In other words, after living creatures die and become buried in sediment, vanadium forms in their remains as a result of being buried under more and more layers of rock – i.e. fossilization. Or, as Marshall explained it:

“Vanadium gets complexed in the chlorophyll molecule. Chlorophylls typically have magnesium at the center — under burial, vanadium replaces the magnesium. The chlorophyll molecule gets entangled within the carbonaceous material, thus preserving the vanadium. It’s like if you have a rope stored in your garage and before you put it away you wrap it so you can unravel it the next time you need it. But over time on the garage floor it becomes tangled, things get caught in it. Even when you shake that rope hard, things don’t come out. It’s a tangled mess. Similarly, if you look at carbonaceous material there’s a tangled mess of sheets of carbon and you’ve got the vanadium mixed in.”

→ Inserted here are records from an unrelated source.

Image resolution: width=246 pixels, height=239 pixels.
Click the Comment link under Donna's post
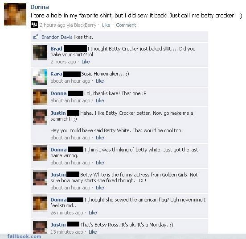126,25
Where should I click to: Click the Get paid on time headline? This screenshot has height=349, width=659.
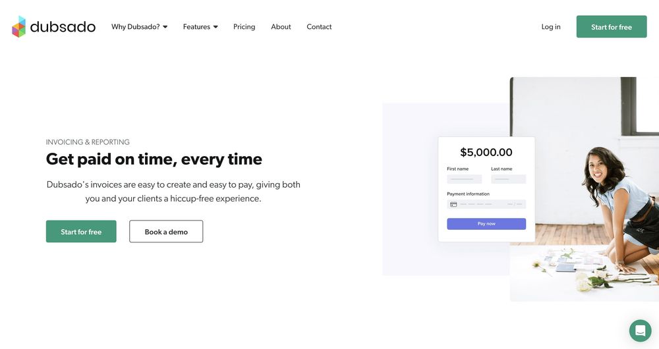click(154, 159)

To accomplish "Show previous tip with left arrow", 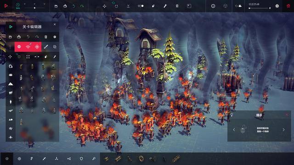I will (x=234, y=130).
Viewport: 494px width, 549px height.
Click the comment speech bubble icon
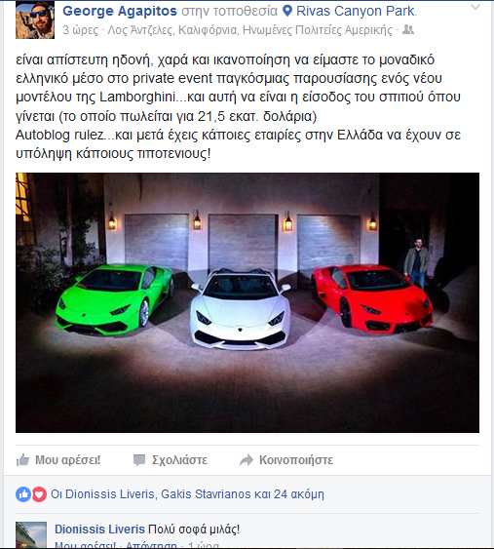pyautogui.click(x=139, y=460)

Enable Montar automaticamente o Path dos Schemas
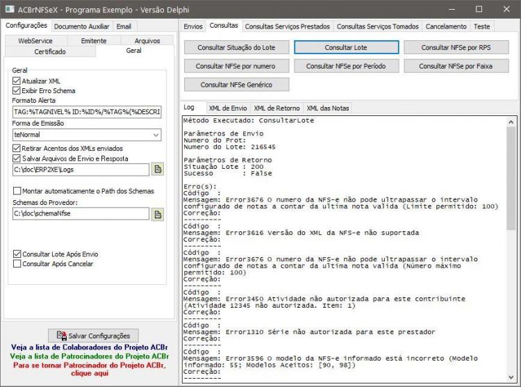[x=17, y=190]
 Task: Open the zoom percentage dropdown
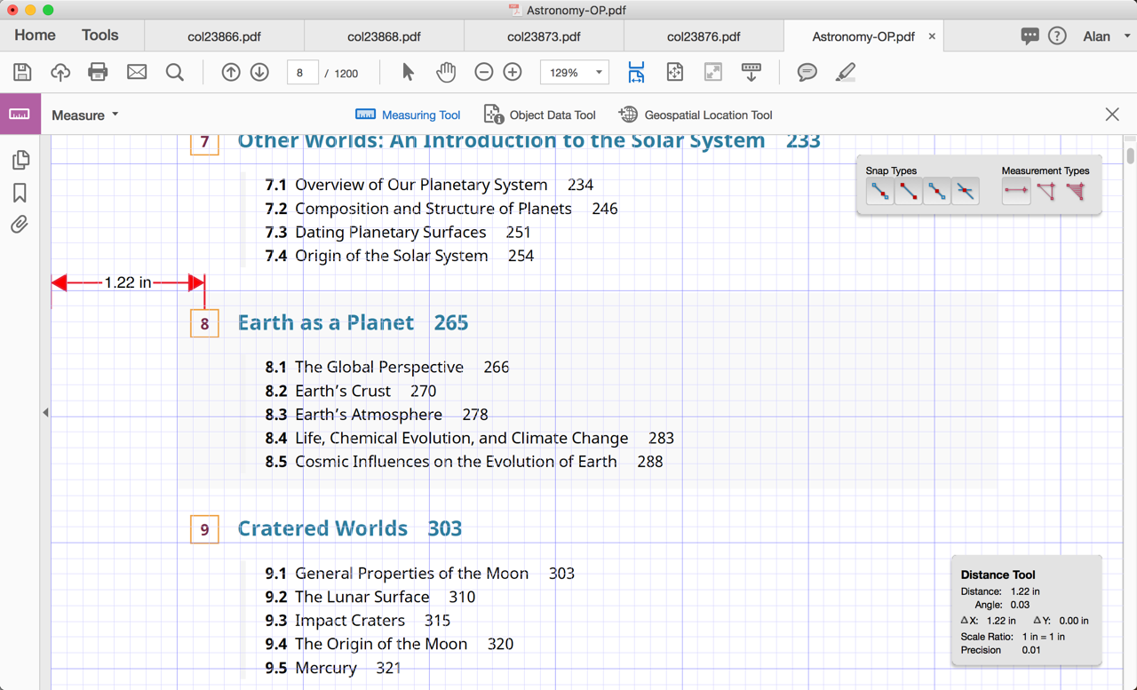(x=598, y=72)
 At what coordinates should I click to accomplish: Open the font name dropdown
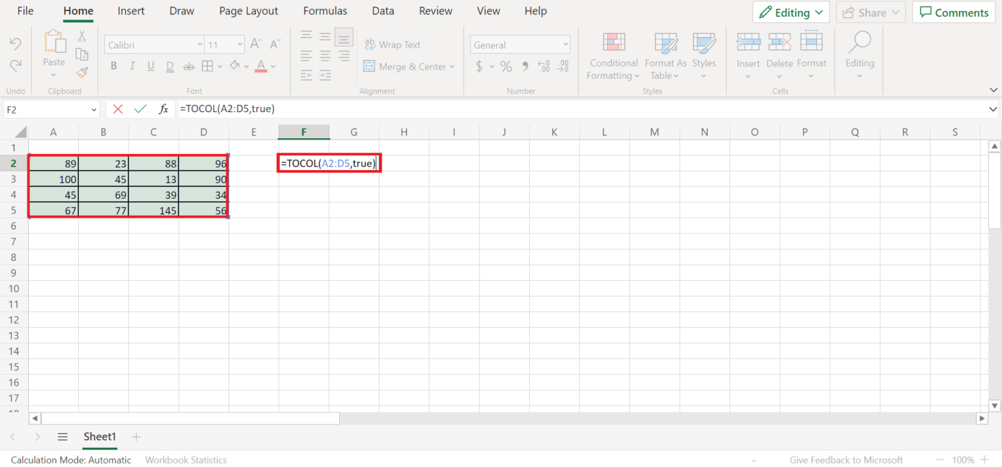pyautogui.click(x=199, y=44)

The work was supported by an ARC International Research Grant (IREX) – which sponsors research that seeks to find biosignatures for extracellular life – with additional support from the Australian Synchrotron and the Advanced Photon Source at the Argonne National Laboratory. Looking forward, Marshall and his colleagues hope to conduct further research that will involve using Raman spectroscopy to study carbonaceous materials.

At present, their research appears to have attracted the interesting of the European Space Agency. Howell Edwards, who also conducts research using Raman spectroscopy (and who’s work has been supported by an ARC grant), is part of the ESA’s Mars Explorer team, where he is responsible for instrumentation on the ExoMars 2020 rover. But, as Marshall indicated, the team also hopes that NASA will consider their study:

“Hopefully someone at NASA reads the paper. Interestingly enough, the scientist who is lead primary investigator for the X-ray spectrometer for the space probe, they call it the PIXL, was his first graduate student from Macquarie University, before his KU times. I think I’ll email her the paper and say, ‘This might be of interest.’” 

The next decade is expected to be a very auspicious time for exploration missions to Mars. Multiple rovers will be exploring the surface, hoping to find the elusive evidence of life. These missions will also help pave the way for NASA’s crewed mission to Mars by the 2030s, which will see astronauts landing on the surface of the Red Planet for the first time in history.

If, in fact, these missions find evidence of life, it will have a profound effect on all future mission to Mars. It will also have an immeasurable impact on humanity’s perception of itself, knowing at long last that billions of years ago, life did not emerge on Earth alone!